By Communications Team (MoGCSP)


The Ghanaian society is transforming and families are becoming nucleated. However, with regard to care and protection in Ghana, the extended family still participates in the support of children. According to research, child maltreatment is quite alarming. Findings from the Ghana Living Standard Survey (GLSS) in 2013 found that 23.4 per cent of children aged 5–14 years were engaged in some form of economic activities.


These children are mainly involved in mining and quarrying, apprenticeships and household help. Ghana has been identified as a “main transit and destination” country for human trafficking. Children’s vulnerability to trafficking has increased largely due to poverty and lack of opportunities in rural areas. For the most part, children are trafficked from the poorer regions of the country to urban centers, forced into exploitive labor in fishing, agriculture, mining, pottering, street vending and domestic service.

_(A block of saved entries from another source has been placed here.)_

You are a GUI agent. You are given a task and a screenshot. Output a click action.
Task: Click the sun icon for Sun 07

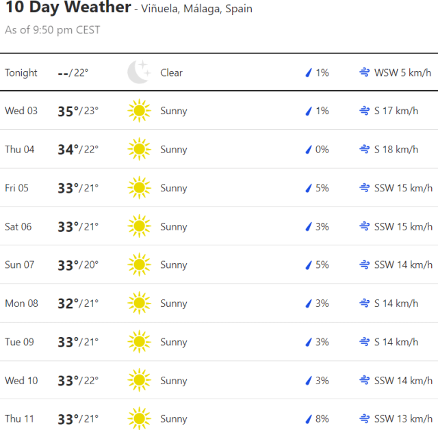(x=139, y=265)
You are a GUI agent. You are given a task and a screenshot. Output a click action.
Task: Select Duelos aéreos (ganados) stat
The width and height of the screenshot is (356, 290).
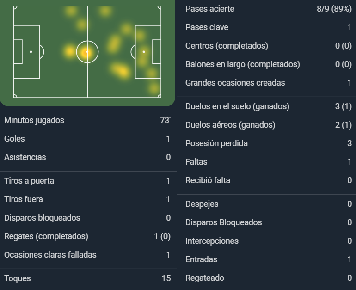click(269, 125)
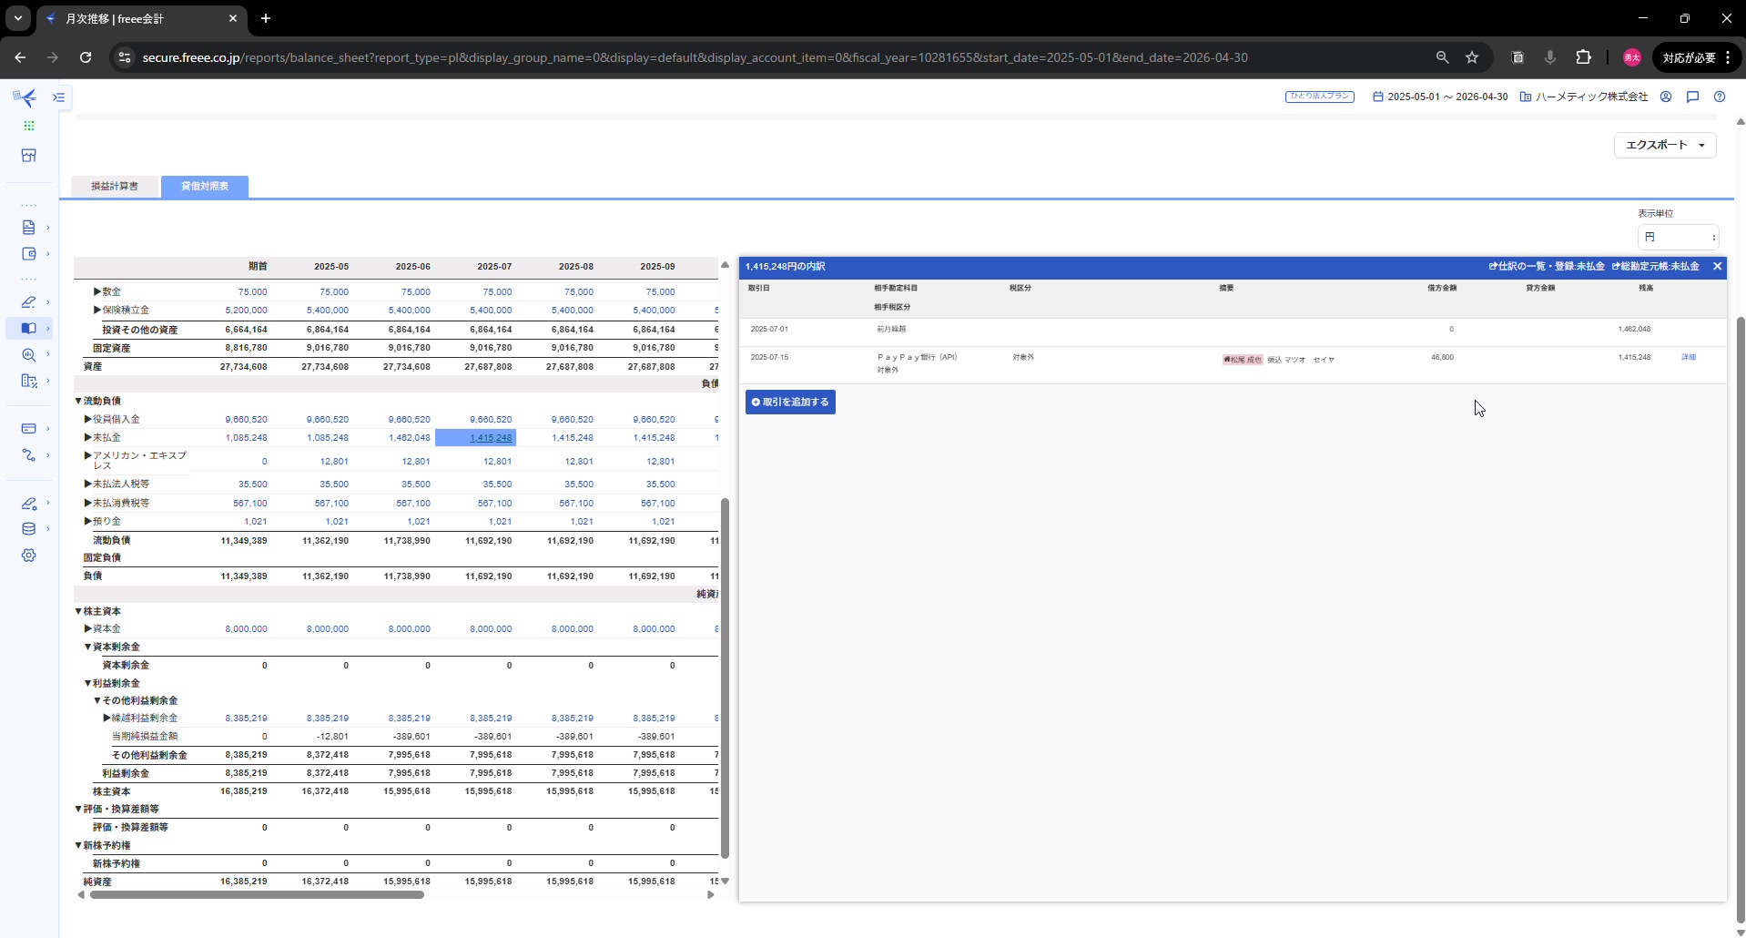Collapse the 流動負債 section
Screen dimensions: 1746x938
tap(78, 401)
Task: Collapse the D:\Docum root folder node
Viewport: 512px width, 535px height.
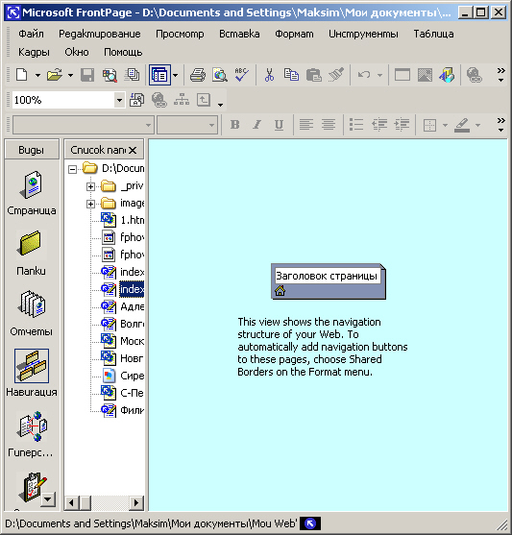Action: pos(72,169)
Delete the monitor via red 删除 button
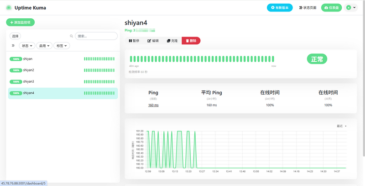Screen dimensions: 365x186 (191, 41)
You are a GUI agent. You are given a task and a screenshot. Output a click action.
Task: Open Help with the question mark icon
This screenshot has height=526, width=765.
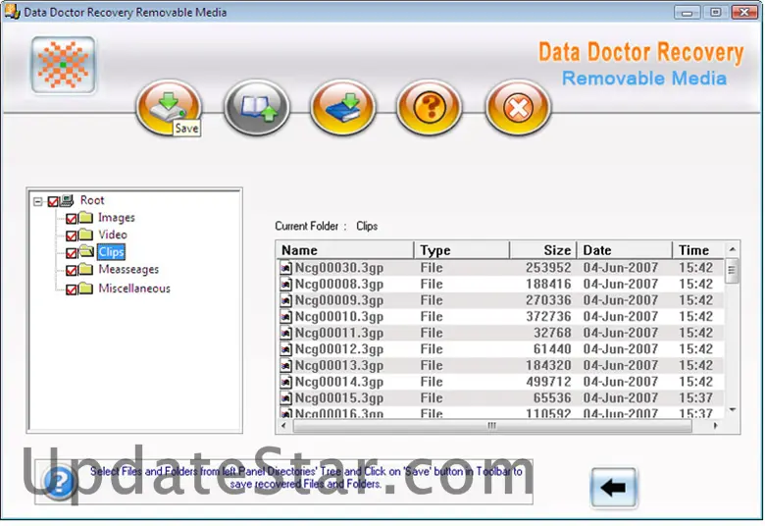click(430, 106)
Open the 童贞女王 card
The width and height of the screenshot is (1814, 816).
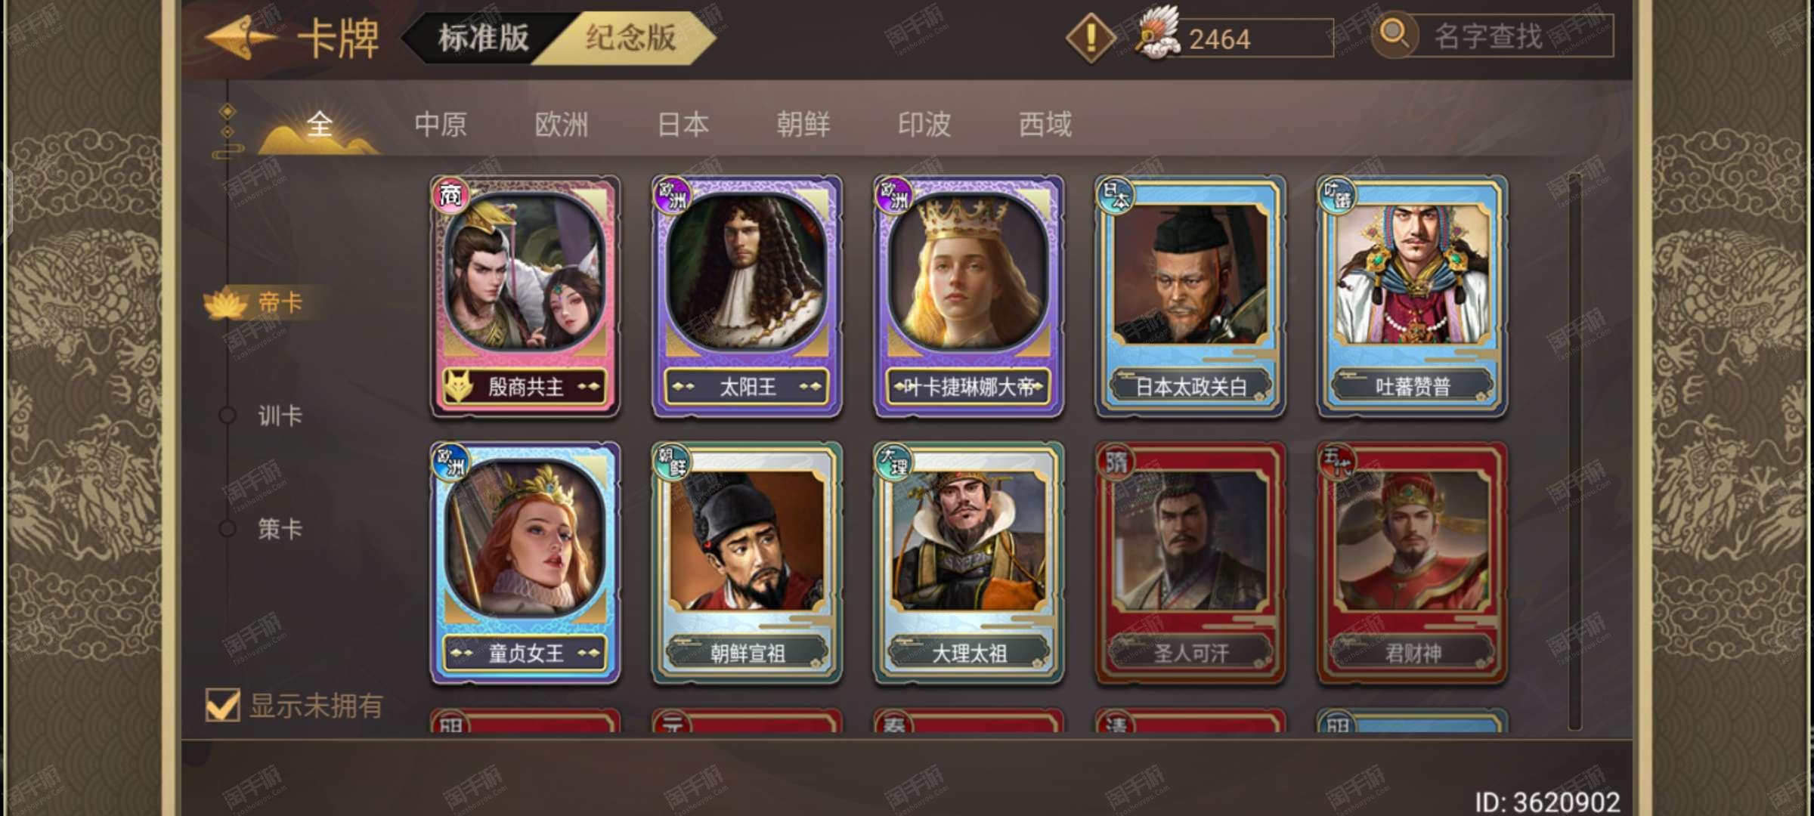coord(525,563)
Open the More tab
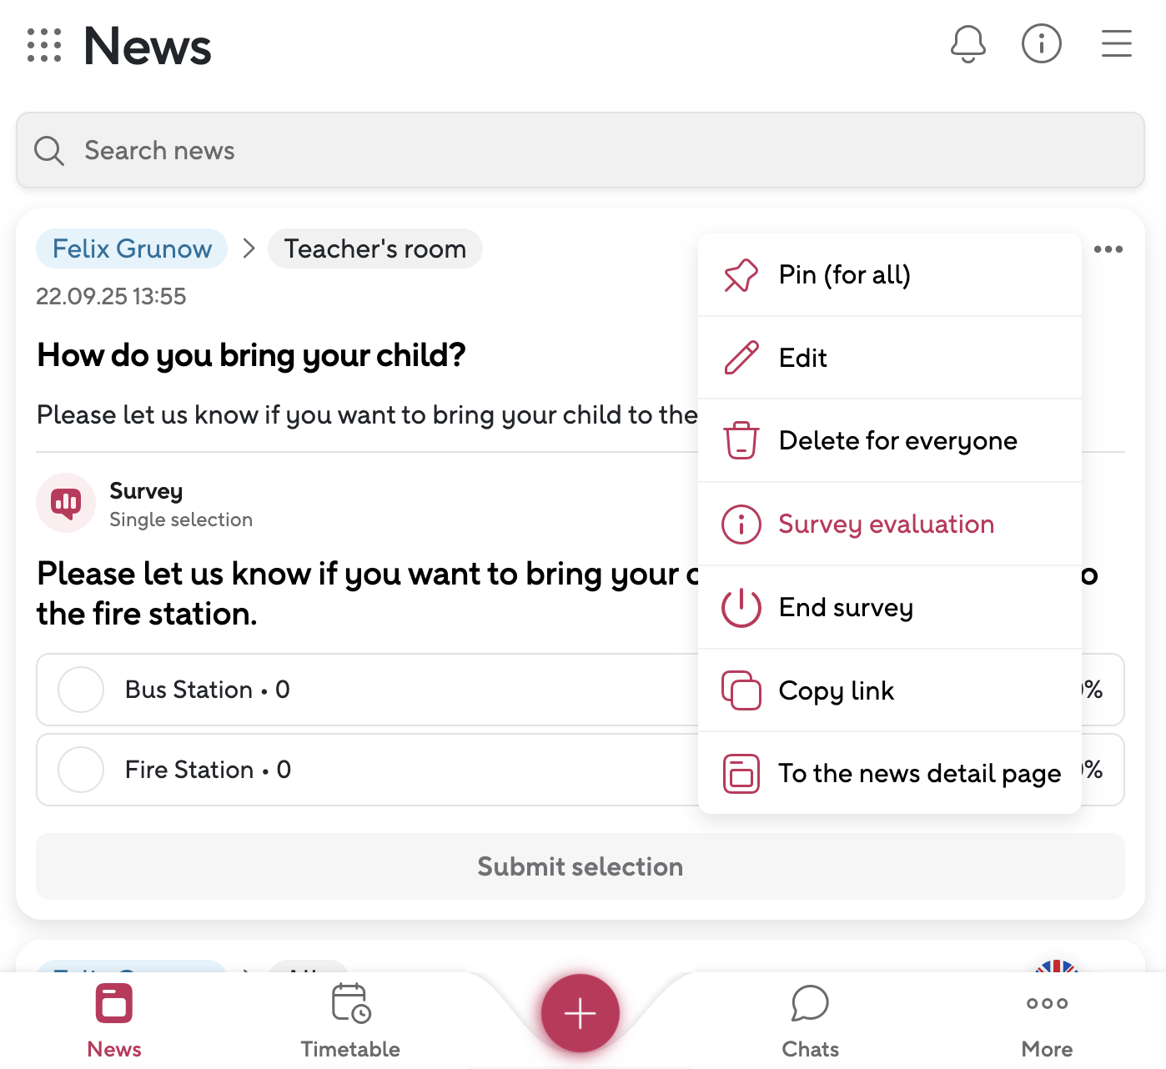This screenshot has width=1166, height=1069. pos(1047,1020)
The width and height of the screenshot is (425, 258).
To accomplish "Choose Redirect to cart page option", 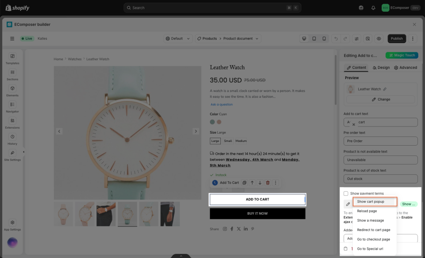I will [374, 230].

Although prohibited, early marriage, female genital mutilation and the trokosi system of ritual enslavement persist. Regarding early marriage, the MICS (2011) estimated that 27 per cent of women aged 20–49 were first married before the age of 18. The trokosi system is practiced, though less openly, in districts of the Volta region, with an estimated 2,500 girl victims. Physical and sexual abuse is of much concern, the number of cases officially reported to the DOVVSU of the Ghana Police Service increased from 1,128 in 2002 to more than 1,600 in 2009.


Children in Ghana often live in closely connected families where members of both the nuclear and extended families contribute to their upbringing.


These structures notwithstanding, children continue to face various challenges which include maltreatment, corporal punishment, domestic violence, sexual abuse, and exploitation.




To establish an effective child and family welfare component of the country’s child protection system, the Ministry of Gender, Children and Social Protection has developed the Child and Family Welfare Policy (CFWP) which was launched by President John Dramani Mahama on July 14, 2015.


Ghana’s child protection system has largely been response oriented, with less emphasis on prevention. Interventions are primarily situated in the formal system, mainly the Social Welfare Services, DOVVSU, and the Police Service of Ghana.




The Child and Family Welfare Policy is a landmark document heralding a reformed child protection system in Ghana which is fully aligned with National and International principles. It also addresses and prevents harm to children and is founded on positive traditional values, principles and protective practices inherent in the Ghanaian culture.


The policy recognizes that a child is an integral part of the family and as such his or her welfare cannot be separated from that of the family. It emphasizes both the ‘formal’ component of Child and Family Welfare services (governed by laws, policies and regulations and delivered by state institutions) and the ‘informal’ (based on community and traditional processes and resources).




The Child and Family Welfare Policy (CFWP) has the objective to design child and family welfare programmes and activities to more effectively protect children from all forms of violence, abuse, neglect and exploitation and to ensure an effective coordination of the child and family welfare service at all levels.


It will also empower children and families to better understand abusive situations and make choices to prevent and respond to situations of risk.


In addition, the policy will reform existing laws and policies to conform to the new vision for child and family welfare to ensure the provision of adequate resources for the functioning of the child and family welfare policy at all levels.


As part of measures to implement the policy, the Ministry of Gender, Children and Social Protection has conducted National, Regional and Community consultations including a high level meeting with stakeholders on the Justice for Children Policy.


The Ministry has also provided shelter, care, counseling and education for 648 orphans and vulnerable children and trained 70 managers of residential homes for children, in best practices for effective management of the children homes.


The Gender Ministry also played active role in the African Union Day of the African Child, which was celebrated nationwide with the national commemoration held in Accra and Bonakye in Nkwanta District in the Volta Region, on the theme: “Ending Child Marriage in Ghana through strengthening of family and community structure.


According to UNICEF, a strong child protection system also requires improving child and family welfare and justice leaders and members of the judiciary will be better trained in their roles to protect children; there will be better referral systems; and improved co-ordination between departments.


UNICEF will also continue to support the ‘de-institutionalizing’ of children and promote family-based care and kinship/foster care.  Support will also be provided to establish community-based diversion programmes and alternatives to detention of young offenders, promoting vocational training and life-skills education for their social reintegration. Birth registration will be made accessible to more children through decentralizing the service.